------ PROVIDED RECORDS
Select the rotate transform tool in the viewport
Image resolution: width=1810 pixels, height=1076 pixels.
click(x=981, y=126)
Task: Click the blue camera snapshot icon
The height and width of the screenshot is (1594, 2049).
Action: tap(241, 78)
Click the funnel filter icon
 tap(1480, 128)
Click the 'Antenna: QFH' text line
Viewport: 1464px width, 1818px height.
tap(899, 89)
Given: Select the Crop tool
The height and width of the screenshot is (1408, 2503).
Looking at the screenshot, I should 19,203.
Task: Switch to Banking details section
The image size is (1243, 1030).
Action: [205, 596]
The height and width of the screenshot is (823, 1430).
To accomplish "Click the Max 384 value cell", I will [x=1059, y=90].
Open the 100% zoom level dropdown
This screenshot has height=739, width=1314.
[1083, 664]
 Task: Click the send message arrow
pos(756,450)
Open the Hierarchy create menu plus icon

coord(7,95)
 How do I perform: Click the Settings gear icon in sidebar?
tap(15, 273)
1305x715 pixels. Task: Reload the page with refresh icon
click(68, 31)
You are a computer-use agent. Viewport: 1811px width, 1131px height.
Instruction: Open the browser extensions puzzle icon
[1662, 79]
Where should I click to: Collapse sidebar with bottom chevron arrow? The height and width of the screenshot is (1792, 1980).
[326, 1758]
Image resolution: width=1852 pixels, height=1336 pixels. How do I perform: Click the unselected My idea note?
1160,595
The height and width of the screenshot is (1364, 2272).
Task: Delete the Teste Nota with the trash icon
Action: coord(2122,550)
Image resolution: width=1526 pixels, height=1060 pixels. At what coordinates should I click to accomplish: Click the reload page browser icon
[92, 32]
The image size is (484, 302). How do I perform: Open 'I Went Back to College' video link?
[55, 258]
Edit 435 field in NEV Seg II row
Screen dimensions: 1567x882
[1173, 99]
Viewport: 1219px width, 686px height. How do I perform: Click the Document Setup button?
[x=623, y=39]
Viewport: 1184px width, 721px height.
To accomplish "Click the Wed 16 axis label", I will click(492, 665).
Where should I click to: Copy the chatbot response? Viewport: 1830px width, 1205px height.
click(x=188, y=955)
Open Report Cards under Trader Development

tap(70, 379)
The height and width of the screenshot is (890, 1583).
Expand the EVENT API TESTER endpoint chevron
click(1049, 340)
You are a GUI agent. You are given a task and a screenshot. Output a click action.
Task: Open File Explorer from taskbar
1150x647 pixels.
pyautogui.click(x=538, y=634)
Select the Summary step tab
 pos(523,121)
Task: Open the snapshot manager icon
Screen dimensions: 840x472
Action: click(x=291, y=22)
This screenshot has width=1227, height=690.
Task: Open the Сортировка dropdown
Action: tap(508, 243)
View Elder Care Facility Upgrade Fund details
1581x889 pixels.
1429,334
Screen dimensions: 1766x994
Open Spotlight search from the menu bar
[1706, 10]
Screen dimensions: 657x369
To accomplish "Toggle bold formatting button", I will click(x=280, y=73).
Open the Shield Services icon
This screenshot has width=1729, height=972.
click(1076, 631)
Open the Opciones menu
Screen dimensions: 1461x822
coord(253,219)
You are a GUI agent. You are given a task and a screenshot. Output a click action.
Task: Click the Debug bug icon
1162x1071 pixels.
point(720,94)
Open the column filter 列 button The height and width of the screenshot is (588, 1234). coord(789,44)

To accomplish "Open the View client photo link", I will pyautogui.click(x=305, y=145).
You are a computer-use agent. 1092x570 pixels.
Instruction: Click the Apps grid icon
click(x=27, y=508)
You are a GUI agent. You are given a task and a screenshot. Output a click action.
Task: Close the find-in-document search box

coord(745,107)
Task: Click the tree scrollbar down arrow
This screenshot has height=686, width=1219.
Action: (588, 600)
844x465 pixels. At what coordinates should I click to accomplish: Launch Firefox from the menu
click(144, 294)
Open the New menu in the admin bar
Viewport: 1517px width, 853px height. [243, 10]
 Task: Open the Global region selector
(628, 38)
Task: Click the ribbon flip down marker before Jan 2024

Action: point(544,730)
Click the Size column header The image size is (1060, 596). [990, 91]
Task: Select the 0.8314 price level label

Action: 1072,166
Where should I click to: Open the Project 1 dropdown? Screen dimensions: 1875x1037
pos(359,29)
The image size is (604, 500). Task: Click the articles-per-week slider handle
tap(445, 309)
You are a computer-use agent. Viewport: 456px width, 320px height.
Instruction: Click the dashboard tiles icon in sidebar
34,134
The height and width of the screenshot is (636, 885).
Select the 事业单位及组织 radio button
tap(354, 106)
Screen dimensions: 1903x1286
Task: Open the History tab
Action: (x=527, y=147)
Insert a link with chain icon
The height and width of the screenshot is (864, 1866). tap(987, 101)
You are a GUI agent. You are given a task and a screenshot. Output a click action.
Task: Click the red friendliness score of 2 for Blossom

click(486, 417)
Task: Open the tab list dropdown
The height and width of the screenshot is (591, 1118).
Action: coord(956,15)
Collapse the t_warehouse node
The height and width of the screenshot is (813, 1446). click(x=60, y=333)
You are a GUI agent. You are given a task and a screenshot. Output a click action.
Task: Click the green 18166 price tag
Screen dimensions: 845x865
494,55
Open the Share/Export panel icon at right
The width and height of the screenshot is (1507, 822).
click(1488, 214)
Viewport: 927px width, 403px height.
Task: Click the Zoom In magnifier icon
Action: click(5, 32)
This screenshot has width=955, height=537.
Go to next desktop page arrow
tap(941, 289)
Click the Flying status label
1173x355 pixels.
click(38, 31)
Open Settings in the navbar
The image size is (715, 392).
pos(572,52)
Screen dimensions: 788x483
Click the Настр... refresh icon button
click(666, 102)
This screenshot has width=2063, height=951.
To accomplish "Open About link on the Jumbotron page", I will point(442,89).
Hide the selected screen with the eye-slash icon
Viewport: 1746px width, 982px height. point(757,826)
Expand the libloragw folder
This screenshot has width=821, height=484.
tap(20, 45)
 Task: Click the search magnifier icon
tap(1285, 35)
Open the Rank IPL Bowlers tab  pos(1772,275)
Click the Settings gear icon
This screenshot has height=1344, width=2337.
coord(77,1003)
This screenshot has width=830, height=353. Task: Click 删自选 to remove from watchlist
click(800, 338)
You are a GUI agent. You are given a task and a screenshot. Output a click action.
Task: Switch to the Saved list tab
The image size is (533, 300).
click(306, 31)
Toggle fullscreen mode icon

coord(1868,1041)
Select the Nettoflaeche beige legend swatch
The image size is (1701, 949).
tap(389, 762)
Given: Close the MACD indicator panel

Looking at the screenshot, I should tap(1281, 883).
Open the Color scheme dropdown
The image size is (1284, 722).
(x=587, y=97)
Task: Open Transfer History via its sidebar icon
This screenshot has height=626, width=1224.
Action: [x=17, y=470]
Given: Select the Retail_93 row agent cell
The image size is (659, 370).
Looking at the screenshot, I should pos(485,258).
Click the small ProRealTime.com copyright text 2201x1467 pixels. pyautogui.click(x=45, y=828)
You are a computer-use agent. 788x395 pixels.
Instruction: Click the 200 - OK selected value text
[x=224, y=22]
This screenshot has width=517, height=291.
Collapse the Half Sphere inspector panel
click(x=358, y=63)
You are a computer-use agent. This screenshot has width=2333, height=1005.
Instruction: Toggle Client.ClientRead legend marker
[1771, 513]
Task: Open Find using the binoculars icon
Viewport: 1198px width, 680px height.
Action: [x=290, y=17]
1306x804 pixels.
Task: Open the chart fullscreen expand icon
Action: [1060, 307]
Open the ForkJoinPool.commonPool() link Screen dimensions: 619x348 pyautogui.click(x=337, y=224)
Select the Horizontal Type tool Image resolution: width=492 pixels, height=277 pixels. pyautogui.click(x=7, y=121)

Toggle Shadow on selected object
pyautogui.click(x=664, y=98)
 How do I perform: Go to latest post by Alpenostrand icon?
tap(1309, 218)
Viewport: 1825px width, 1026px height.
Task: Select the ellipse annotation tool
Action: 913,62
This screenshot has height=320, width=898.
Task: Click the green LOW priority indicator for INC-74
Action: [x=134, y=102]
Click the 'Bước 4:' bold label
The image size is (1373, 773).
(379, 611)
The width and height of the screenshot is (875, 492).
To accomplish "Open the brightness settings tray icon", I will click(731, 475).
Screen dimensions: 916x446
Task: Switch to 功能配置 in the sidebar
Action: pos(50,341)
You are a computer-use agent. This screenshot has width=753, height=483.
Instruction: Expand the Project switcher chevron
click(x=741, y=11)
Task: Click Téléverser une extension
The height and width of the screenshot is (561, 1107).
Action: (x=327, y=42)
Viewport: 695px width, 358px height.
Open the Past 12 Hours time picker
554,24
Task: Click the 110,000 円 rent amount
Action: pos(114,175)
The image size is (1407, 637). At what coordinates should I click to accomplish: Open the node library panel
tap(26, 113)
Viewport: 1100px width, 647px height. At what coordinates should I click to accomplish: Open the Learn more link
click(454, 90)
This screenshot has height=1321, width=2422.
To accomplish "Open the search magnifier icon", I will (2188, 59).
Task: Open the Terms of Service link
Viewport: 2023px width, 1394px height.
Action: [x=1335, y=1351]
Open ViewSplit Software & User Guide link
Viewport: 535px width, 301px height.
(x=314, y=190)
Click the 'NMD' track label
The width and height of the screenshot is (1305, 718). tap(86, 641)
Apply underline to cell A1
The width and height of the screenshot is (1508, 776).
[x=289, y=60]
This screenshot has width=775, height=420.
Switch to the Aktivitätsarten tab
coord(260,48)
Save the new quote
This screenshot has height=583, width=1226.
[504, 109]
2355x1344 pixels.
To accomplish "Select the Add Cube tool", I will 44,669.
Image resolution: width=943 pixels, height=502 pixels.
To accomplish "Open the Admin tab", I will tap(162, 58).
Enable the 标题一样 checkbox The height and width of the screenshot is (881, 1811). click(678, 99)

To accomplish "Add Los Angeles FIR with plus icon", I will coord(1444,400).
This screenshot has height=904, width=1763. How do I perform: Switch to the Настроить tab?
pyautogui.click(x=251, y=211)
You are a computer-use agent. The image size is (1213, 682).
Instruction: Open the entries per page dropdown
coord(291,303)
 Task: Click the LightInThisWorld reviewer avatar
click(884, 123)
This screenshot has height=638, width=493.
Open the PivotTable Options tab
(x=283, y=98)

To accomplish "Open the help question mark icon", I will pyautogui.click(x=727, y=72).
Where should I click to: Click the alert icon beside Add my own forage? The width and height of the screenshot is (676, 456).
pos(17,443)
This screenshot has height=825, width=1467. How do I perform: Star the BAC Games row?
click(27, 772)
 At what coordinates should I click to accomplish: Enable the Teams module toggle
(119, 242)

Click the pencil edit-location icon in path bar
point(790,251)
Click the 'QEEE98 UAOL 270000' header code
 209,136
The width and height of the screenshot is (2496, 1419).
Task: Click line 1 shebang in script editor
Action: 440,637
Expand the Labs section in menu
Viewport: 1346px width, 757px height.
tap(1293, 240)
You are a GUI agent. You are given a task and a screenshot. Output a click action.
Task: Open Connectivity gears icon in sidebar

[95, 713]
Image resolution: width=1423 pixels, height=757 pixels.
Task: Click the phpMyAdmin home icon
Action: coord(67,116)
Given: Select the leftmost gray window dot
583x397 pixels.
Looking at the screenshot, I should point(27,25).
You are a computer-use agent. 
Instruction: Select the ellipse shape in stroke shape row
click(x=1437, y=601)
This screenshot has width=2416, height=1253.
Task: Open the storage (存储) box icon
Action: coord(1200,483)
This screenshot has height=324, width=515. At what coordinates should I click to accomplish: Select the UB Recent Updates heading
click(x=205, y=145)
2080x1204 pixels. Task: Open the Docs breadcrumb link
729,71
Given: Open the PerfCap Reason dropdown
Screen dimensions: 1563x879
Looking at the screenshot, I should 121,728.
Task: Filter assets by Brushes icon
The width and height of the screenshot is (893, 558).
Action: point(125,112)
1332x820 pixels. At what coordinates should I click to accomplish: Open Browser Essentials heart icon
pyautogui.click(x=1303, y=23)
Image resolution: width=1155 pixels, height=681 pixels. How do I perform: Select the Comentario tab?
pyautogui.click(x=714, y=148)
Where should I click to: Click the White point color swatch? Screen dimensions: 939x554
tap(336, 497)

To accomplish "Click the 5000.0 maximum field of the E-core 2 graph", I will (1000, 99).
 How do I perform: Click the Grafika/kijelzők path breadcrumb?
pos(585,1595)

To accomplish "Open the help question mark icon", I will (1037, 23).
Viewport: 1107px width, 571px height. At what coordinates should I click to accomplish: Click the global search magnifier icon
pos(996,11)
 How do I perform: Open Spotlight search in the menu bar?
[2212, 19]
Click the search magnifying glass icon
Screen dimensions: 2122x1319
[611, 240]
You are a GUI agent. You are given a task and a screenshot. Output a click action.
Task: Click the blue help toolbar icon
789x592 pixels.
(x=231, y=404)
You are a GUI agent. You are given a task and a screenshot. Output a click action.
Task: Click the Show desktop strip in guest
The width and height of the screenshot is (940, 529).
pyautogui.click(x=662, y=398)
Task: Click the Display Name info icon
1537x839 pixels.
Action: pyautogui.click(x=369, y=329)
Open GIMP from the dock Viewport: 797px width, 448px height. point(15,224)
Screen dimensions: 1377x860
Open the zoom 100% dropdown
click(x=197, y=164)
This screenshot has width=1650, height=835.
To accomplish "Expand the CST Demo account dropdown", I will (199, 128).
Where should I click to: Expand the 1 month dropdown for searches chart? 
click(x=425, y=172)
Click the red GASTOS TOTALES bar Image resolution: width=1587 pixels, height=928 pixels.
------------
=== TASK TO CARRY OUT ===
Pull out every line in the data above that has the word "snapshot".

=== ANSWER TO THIS TASK ===
Task: Click the blue camera snapshot icon
Task: Open the snapshot manager icon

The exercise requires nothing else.